In a fourth aspect, an embodiment of the present invention provides a retrieval apparatus, which is applied to the three-dimensional shape retrieval model, where the apparatus includes: the target picture acquisition module is used for acquiring a target picture to be retrieved; the target characteristic vector acquisition module is used for acquiring a target characteristic vector corresponding to the target picture based on the target picture and the three-dimensional shape retrieval model; and the retrieval module is used for respectively calculating Euclidean distances between the target characteristic vector and the characteristic vectors corresponding to all the three-dimensional shapes in the three-dimensional shape database, and retrieving and sorting the Euclidean distances from small to large to obtain a sorting linked list.

In a fifth aspect, an embodiment of the present invention provides an electronic device, which includes a processor and a memory connected to the processor, where a computer program is stored in the memory, and when the computer program is executed by the processor, the electronic device is caused to perform the methods of the first and second aspects.

In a sixth aspect, an embodiment of the present invention provides a storage medium, where a computer program is stored, and when the computer program runs on a computer, the computer is caused to execute the method according to the first aspect and the second aspect.

Compared with the prior art, the model training method, the retrieval device, the electronic equipment and the storage medium provided by the embodiments of the invention have the beneficial effects that: obtaining a sample picture and a label for representing image categories in the sample picture, wherein the sample picture comprises: the method comprises the following steps of (1) two-dimensional hand-drawing sketches and projection pictures of multiple visual angles; inputting the sample picture into a pre-trained three-dimensional shape retrieval model, and extracting a first characteristic vector of the two-dimensional hand-drawn sketch and a second characteristic vector of each of a plurality of projection pictures; merging the first feature vector and each second feature vector into the same high-dimensional subspace, and acquiring a third feature vector corresponding to the first feature vector and a fourth feature vector corresponding to the second feature vector; updating the parameters in the pre-trained three-dimensional shape retrieval model and the class center vectors corresponding to the labels based on the third feature vectors, the fourth feature vectors, the labels, the class center vectors and a preset criterion, and acquiring the feature vectors of the three-dimensional shapes corresponding to the three-dimensional sample model of the sample picture and the updated parameters and class center vectors. The classification of the images is realized by using the class center vector, a positive sample and a negative sample are not required to be generated for training, the feature vectors corresponding to the projection pictures of multiple visual angles and the feature vectors corresponding to the two-dimensional hand-drawn sketch are merged into the same high-dimensional subspace, the defect that the mode difference between the center of the high-dimensional space represented by the multi-visual-angle model and the hand-drawn sketch is large is overcome, the training time is shortened, and the retrieval precision is improved.
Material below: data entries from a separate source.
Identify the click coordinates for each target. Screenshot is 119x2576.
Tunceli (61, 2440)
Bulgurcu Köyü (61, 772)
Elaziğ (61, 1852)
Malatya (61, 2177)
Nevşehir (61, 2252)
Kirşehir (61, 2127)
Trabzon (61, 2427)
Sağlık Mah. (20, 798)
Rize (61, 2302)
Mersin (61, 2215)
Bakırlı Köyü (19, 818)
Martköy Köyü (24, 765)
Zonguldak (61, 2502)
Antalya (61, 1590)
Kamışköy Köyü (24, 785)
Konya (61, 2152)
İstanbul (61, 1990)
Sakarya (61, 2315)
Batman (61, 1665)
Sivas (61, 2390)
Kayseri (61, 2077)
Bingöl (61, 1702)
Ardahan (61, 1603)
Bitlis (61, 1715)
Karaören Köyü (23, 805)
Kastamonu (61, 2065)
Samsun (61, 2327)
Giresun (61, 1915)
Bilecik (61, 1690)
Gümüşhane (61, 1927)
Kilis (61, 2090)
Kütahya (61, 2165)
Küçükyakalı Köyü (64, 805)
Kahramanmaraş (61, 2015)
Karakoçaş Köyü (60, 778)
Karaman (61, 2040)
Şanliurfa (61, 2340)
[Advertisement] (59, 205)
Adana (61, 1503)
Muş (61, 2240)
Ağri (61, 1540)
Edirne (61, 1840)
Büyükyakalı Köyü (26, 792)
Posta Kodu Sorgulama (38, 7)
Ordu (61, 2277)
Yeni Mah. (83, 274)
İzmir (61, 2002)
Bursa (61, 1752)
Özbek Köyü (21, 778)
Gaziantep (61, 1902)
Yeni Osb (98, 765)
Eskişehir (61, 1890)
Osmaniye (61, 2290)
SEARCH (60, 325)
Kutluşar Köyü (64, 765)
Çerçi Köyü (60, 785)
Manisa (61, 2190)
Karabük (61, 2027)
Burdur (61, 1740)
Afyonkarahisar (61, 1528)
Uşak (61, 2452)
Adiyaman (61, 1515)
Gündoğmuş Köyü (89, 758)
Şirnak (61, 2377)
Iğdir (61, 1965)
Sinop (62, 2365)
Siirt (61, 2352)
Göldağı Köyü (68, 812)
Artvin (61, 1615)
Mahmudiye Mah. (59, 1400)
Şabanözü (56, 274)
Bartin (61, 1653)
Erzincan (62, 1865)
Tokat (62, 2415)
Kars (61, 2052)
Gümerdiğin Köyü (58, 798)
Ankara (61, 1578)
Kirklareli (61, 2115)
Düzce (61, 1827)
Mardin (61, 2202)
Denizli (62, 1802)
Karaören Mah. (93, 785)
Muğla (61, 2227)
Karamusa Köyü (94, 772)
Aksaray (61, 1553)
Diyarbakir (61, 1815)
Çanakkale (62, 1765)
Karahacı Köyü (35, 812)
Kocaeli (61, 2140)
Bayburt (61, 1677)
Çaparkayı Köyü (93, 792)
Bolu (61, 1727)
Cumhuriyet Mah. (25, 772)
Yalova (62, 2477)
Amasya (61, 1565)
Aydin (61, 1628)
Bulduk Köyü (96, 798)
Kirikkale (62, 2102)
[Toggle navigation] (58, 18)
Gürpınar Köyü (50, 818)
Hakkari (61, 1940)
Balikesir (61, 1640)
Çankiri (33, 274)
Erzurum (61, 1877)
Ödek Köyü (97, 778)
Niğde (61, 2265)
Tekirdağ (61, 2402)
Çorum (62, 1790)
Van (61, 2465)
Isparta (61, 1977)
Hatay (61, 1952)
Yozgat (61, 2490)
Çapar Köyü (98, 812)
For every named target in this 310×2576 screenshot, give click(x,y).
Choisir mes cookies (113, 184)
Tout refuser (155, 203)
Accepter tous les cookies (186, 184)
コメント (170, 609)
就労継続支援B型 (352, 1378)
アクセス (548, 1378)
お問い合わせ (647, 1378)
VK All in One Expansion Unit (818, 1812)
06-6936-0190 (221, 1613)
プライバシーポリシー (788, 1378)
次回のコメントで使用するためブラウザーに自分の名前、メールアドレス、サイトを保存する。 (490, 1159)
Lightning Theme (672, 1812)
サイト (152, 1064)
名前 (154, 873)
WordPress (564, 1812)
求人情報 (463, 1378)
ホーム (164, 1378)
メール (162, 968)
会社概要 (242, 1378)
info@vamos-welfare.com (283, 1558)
In order to make the aforementioned and other objects, features and advantages of the present invention comprehensible, preferred embodiments accompanied with figures are described in detail below.

Drawings

In order to more clearly illustrate the technical solutions of the embodiments of the present invention, the drawings needed to be used in the embodiments will be briefly described below, it should be understood that the following drawings only illustrate some embodiments of the present invention and therefore should not be considered as limiting the scope, and for those skilled in the art, other related drawings can be obtained according to the drawings without inventive efforts.

Fig. 1 is a schematic structural diagram of an electronic device according to an embodiment of the present invention;

FIG. 2 is a flowchart of a model training method according to an embodiment of the present invention;

fig. 3 is a flowchart of a retrieval method according to an embodiment of the present invention;

FIG. 4 is a block diagram of a model training apparatus according to an embodiment of the present invention;

fig. 5 is a block diagram of a retrieval apparatus according to an embodiment of the present invention.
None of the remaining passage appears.